**Exercise directions**: Of the records that follow, copy only the lines from the line containing "Image resolution: width=200" to the line containing "You are a computer-use agent. Viewport: 363px", both included, exactly as written.

[Stored items]
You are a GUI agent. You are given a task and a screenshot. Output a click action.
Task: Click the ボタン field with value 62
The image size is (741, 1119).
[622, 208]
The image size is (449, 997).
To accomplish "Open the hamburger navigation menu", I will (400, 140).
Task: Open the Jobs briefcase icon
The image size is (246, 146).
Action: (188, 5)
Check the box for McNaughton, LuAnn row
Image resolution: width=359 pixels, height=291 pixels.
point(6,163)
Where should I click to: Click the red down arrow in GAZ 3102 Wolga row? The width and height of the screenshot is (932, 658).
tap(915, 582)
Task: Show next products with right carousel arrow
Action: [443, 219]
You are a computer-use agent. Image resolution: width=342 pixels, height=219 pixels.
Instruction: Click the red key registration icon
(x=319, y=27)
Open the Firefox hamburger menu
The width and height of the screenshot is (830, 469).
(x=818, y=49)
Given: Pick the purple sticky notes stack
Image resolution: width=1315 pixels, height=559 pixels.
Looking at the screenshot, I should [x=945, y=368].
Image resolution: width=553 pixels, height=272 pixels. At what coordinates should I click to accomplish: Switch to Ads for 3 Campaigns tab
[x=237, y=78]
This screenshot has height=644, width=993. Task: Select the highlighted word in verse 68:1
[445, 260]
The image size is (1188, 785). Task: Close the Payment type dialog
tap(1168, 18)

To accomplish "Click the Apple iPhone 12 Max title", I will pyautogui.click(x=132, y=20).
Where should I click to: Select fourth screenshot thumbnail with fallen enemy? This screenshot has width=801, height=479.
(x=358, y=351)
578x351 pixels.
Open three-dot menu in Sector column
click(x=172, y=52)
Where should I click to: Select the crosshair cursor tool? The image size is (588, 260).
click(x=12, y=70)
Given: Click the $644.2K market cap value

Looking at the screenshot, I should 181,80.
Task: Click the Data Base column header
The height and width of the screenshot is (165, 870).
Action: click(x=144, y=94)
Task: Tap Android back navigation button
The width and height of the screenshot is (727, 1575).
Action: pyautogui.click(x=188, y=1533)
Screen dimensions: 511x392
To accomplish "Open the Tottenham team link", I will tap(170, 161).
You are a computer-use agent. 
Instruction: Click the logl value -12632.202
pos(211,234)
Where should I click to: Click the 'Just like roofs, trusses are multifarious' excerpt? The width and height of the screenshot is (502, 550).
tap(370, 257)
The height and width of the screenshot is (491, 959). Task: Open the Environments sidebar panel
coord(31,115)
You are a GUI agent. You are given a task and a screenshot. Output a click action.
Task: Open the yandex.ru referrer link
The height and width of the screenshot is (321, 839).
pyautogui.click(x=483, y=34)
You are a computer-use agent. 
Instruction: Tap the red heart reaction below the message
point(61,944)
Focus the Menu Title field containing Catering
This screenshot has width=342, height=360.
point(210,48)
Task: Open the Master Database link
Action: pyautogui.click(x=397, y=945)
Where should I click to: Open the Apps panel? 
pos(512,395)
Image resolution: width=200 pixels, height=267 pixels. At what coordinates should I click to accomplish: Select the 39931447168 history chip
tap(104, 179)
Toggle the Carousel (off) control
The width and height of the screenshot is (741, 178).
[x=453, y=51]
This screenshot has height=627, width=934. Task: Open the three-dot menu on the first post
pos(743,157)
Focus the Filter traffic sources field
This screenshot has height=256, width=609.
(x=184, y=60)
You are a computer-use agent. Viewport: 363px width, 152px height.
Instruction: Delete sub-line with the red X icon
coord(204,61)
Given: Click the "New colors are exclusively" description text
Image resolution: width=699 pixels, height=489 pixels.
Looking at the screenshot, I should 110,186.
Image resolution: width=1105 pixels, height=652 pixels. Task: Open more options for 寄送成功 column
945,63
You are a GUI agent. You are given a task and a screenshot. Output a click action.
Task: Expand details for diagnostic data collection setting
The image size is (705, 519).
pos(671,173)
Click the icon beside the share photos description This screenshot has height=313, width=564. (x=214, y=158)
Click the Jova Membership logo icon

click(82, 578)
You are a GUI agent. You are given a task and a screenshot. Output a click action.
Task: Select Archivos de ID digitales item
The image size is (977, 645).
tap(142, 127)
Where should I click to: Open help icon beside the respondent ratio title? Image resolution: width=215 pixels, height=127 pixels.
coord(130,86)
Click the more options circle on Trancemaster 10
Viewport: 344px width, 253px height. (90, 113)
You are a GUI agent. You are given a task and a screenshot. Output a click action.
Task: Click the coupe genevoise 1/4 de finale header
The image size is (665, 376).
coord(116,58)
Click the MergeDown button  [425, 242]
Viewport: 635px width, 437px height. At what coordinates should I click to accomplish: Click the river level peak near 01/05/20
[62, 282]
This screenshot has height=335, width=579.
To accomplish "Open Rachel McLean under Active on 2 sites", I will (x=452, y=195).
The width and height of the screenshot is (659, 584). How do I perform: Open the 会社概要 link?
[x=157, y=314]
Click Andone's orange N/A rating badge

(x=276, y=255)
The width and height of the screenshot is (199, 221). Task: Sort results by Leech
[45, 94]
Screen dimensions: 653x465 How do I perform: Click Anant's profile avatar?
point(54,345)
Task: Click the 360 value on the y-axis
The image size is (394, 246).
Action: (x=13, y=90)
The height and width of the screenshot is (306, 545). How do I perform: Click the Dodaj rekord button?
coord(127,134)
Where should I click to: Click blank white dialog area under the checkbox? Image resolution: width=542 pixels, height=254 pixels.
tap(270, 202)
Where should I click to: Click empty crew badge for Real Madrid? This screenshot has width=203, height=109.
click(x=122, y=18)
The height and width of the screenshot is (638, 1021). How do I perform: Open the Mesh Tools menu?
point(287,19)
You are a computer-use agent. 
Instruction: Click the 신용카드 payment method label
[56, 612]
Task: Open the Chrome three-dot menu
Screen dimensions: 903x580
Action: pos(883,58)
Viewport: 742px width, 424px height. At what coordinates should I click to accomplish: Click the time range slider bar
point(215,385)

**Answer below**:
Image resolution: width=200 pixels, height=267 pixels. At what coordinates should I click to accomplish: Select the 39931447168 history chip
tap(104, 179)
Toggle the Carousel (off) control
The width and height of the screenshot is (741, 178).
[x=453, y=51]
This screenshot has height=627, width=934. Task: Open the three-dot menu on the first post
pos(743,157)
Focus the Filter traffic sources field
This screenshot has height=256, width=609.
(x=184, y=60)
You are a computer-use agent. Viewport: 363px width, 152px height.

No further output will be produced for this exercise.